An analysis of the FTC’s proposed consent order notes that the respondents are prohibited from misrepresenting their services and must establish a comprehensive information security program that requires them—and any businesses controlled by the respondents —to implement and annually test and monitor safeguards and take steps to address security risks. The respondents must also obtain biennial third-party assessments of its information security program, notify the FTC of any future data breaches, and annually certify that it is complying with the order’s data security requirements. The FTC noted that because certain respondents have filed for bankruptcy, the order does not include monetary relief.
On September 22, the FTC announced a $1.04 million settlement with a supplement marketer and its two officers (collectively, “defendants”), resolving allegations that the defendants engaged in deceptive sales and billing practices, in violation of the Restore Online Shoppers’ Confidence Act (ROSCA), the Telemarketing Sales Rule (TSR), and a previous court order. Previously, in 2016, the marketer entered into a settlement with the FTC covering allegations that the company engaged in negative option marketing by enrolling consumers in a membership program that billed up to $79.99 monthly unless the consumers canceled within an 18-day trial period. The 2016 settlement barred the company from, among other things, (i) obtaining consumers’ billing information without first disclosing they would be charged, that the charge would increase after a certain period, or that the charge would be reoccurring; (ii) obtaining payment from consumers without express written authorization; and (iii) failing to provide a simple way for consumers to cancel.

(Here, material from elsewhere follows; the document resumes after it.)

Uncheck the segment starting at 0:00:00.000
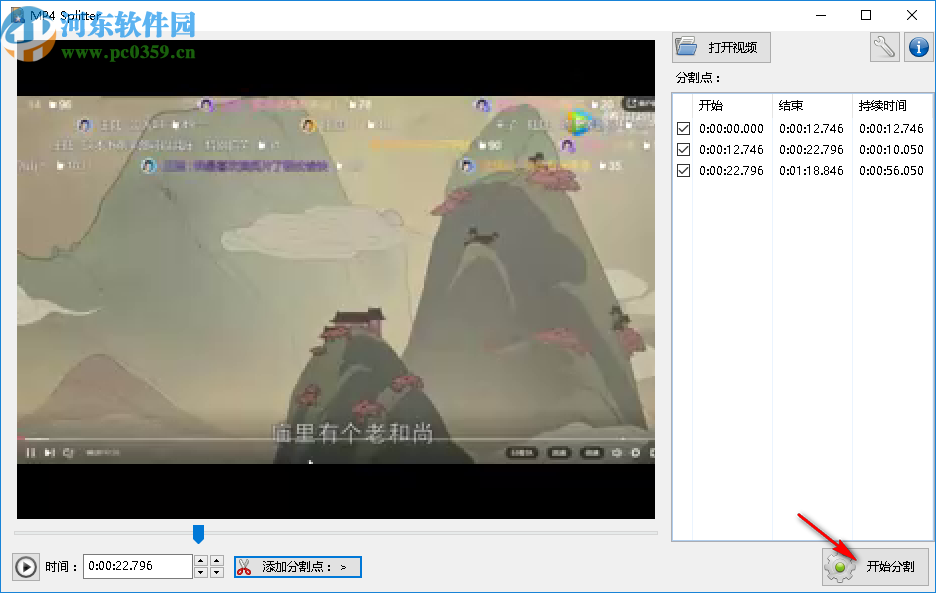The width and height of the screenshot is (936, 593). point(683,128)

According to the FTC’s new complaint, from 2016 to 2019, the defendants violated the previous consent order, ROSCA, and TSR by failing to clearly and conspicuously disclose that in order to cancel, consumers must contact the company “at least one day before the end of the advertised Free Trial Period to avoid being charged for the monthly membership program.” The agreed-upon proposed contempt order requires the defendants to pay nearly $1.04 million to be used for equitable relief, including consumer redress.